As an adult performer, you are required to have STI testing as frequently as possible. To go into a film or performance where you don’t know whether you're clean or not is putting yourself and the people you are interacting with at risk. I get tested 3-4 times per month, depending on how many films I do.


In terms of barriers, you just have a normal conversation at the very beginning, and you just say “I’m fine with this, but not ok with this” and I have been very privileged to not have met anybody that pushes my boundaries.


In terms of the narrative of the performance, it is basically an exercise of spontaneity and freedom: we just play with each other and there’s no pressure. For example, when I was filming on wednesday and I was with two guys, I was in a lot of pain at some point, so we just stopped for 5-10-15 minutes and we just had a talk and I think that is what is so important. For me, it’s not about getting the cum shot, or getting the final close-up of the girl plastered with cum on her face, it’s about creating that metaphor of climax. It is about generating that sense of physical appreciation. I think that is just a turn on that has to be invigorated and reinstated every time.


Why do you think there’s such negative connotations to having conversations around sexual health, safety & pleasure?


I think it depends on the cultural foreground.


It depends on whether sex is discussed from a pleasure point, or if it’s only considered as a functionality. I think there are institutions that frown at the openness of conversations and discovery because they think it’s taboo, or sleazy, or even destructive to society.


I’ve got this saying, “maybe we’re all whores to misogyny” because we feel we have to be compartmentalized and conform to these institutions. And it’s paradoxical, because people in society get off on watching porn, but when you say you are an adult performer or sex worker there’s such a negative connotation around it.
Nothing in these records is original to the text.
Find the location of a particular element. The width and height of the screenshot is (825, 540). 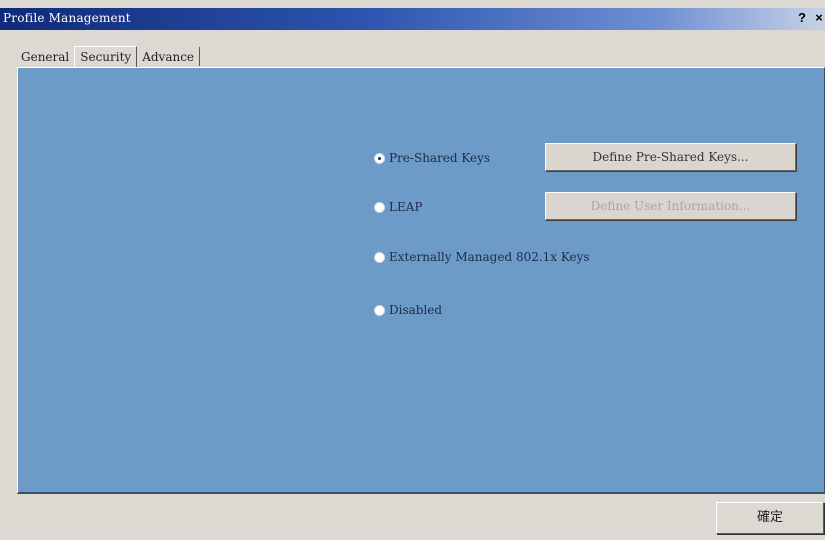

leap-radio is located at coordinates (380, 207).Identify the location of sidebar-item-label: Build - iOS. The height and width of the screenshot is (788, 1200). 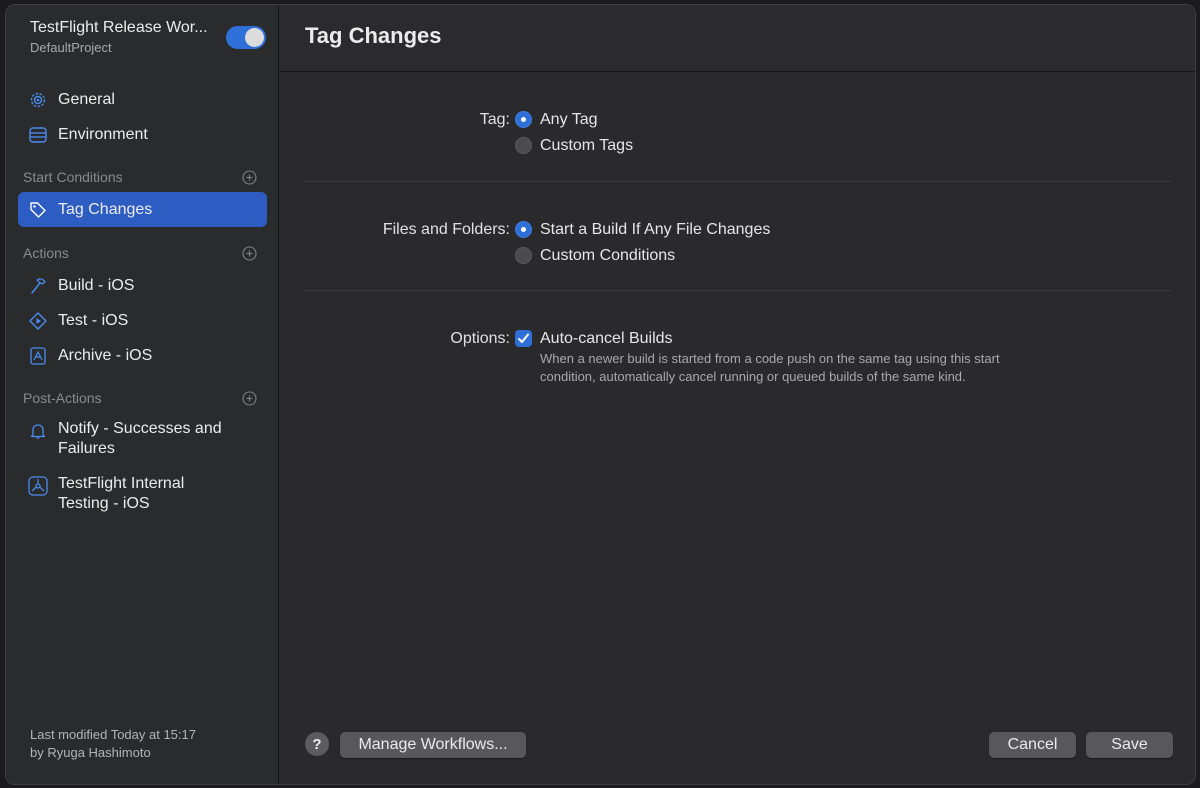
(96, 285).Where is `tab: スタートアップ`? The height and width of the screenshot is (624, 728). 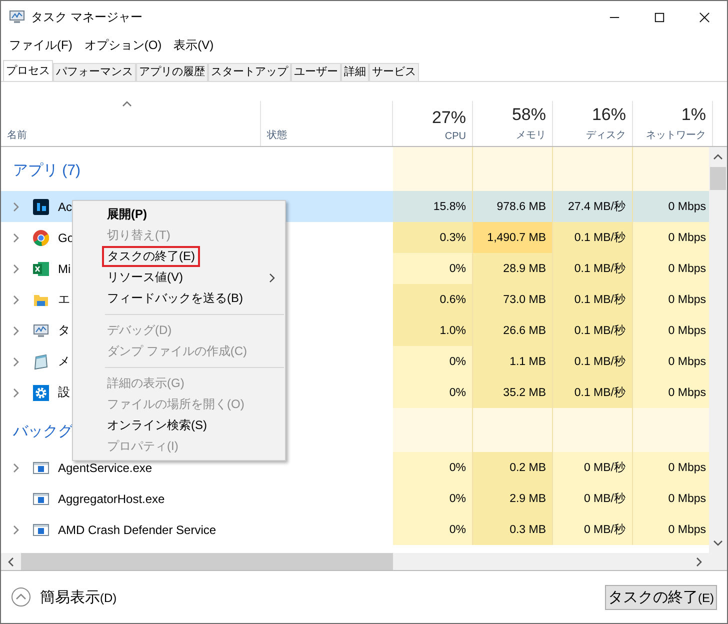 tab: スタートアップ is located at coordinates (250, 72).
“Maybe we’re all whores to misogyny,” can you further explain this?


That was directly reflected onto the guidelines of Instagram. I was feeling a little bit agitated when I saw the restrictions to nudity - for example guys were posting images that I would not be able to post a female equivalent of. Women can’t show their tits on Instagram, where I think that censorship teaches a wrong lesson.
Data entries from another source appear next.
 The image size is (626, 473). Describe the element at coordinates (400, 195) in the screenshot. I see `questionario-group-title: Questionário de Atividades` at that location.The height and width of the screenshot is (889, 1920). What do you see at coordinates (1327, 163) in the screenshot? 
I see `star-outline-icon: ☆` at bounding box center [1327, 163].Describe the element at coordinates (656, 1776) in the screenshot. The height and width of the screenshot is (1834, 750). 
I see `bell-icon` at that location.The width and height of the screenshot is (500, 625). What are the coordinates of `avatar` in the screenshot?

We all have breasts - we all have a chest - both males and females do. So why is one gender allowed to post with their nipples but another isn’t?
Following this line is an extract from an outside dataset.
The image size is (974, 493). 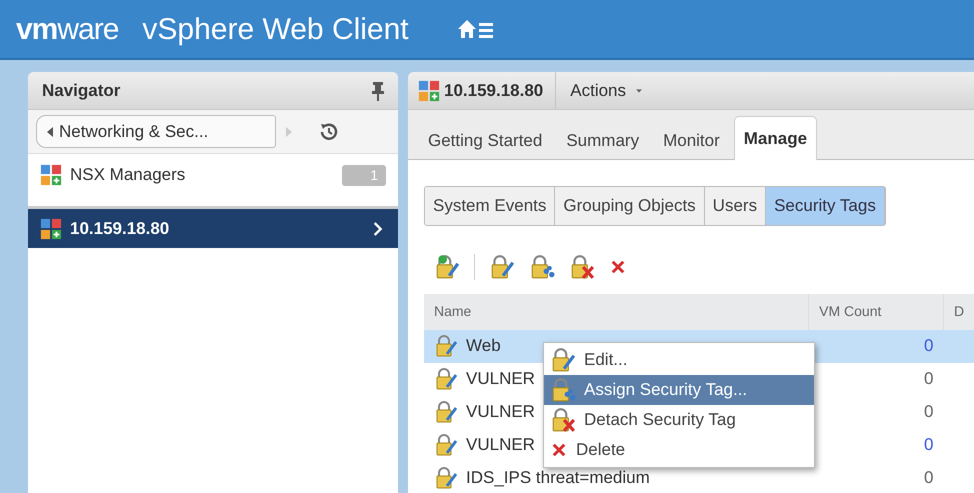 I want to click on object-title: 10.159.18.80, so click(x=494, y=91).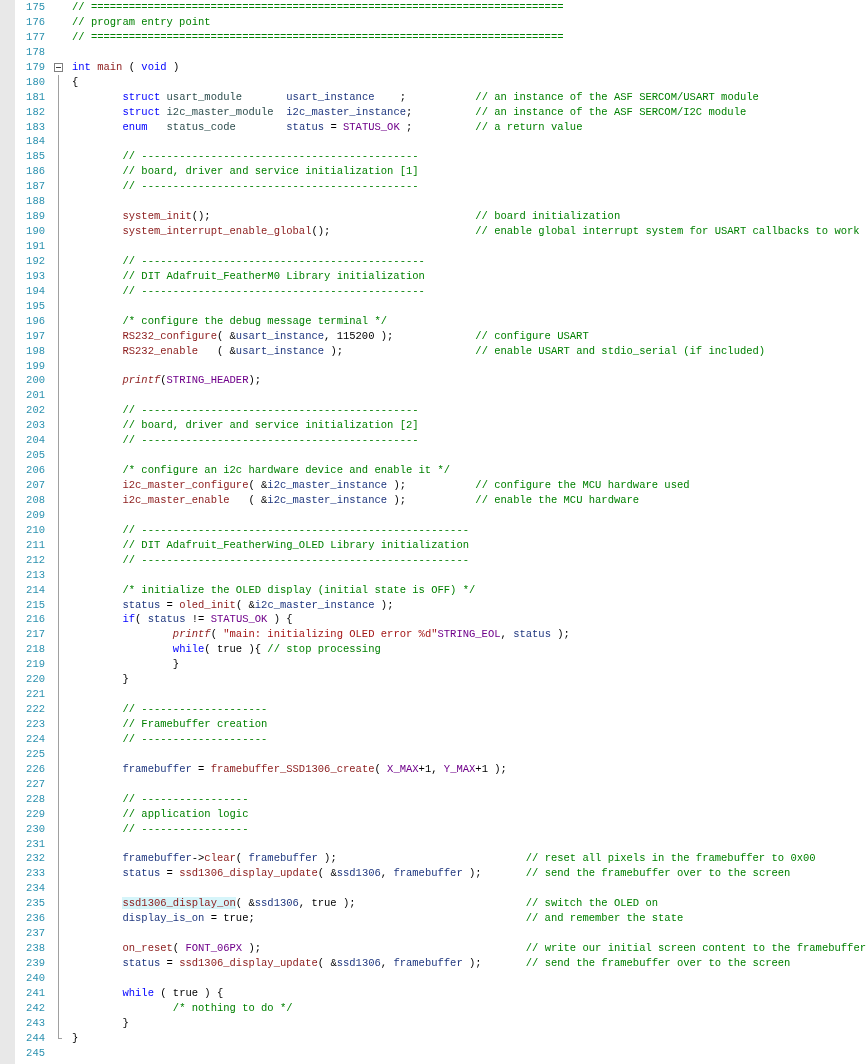  I want to click on code-line: system_init(); // board initialization, so click(371, 216).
To what extent is pleasure important to an individual’s mental health or in understanding human behaviour?


Pleasure is important because you’re really finding yourself within yourself. It’s a way to release any constricted emotions. For me, it has been an act of sexual and mental health. It is an act of just looking after your wellbeing.


If you just take 10 or 15 minutes out of the day and take the time to treat your body with such love and care, it’s retraining your body how to function within self-love and self-care. Masturbation and self-pleasures can be involved within this as well. Pleasure has to be built within a safe and controlled environment, and there’s so many ways to achieve it.


I think it’s really important to educate girls on female pleasure, and not just the functionality of the clitoris. There’s so much more to it than just being able to label sexual organs. This needs to be brought more into sexual education and curriculums in schools.


Is the climax the “end-all” goal of sex?


No! No. My goodness me no.


I speak very openly about this, but whenever I have sex with somebody and they ask me whether I had an orgasm, and I didn’t, I would say “no, but I really enjoyed your company and that feeling is a mental turn on.”


They would feel really bad because they’ve been educated by porn that in order for a girl to reach her ‘happy ending’ she has to cum and orgasm.


Like don’t get me wrong - having an orgasm is one of the best ways to relieve stress and mental anxiety, especially during this pandemic, but, for me, it really isn’t the end goal. The end goal should be where you’re collapsed on top of one another and you’re reunited physically, mentally, emotionally, and psychologically, and you’re just feeling safe in that space.


That is one of the most important things in my films is that my actors feel safe with me and that I feel safe with them.


To me, sex is a spiritual journey of discovery and evolution.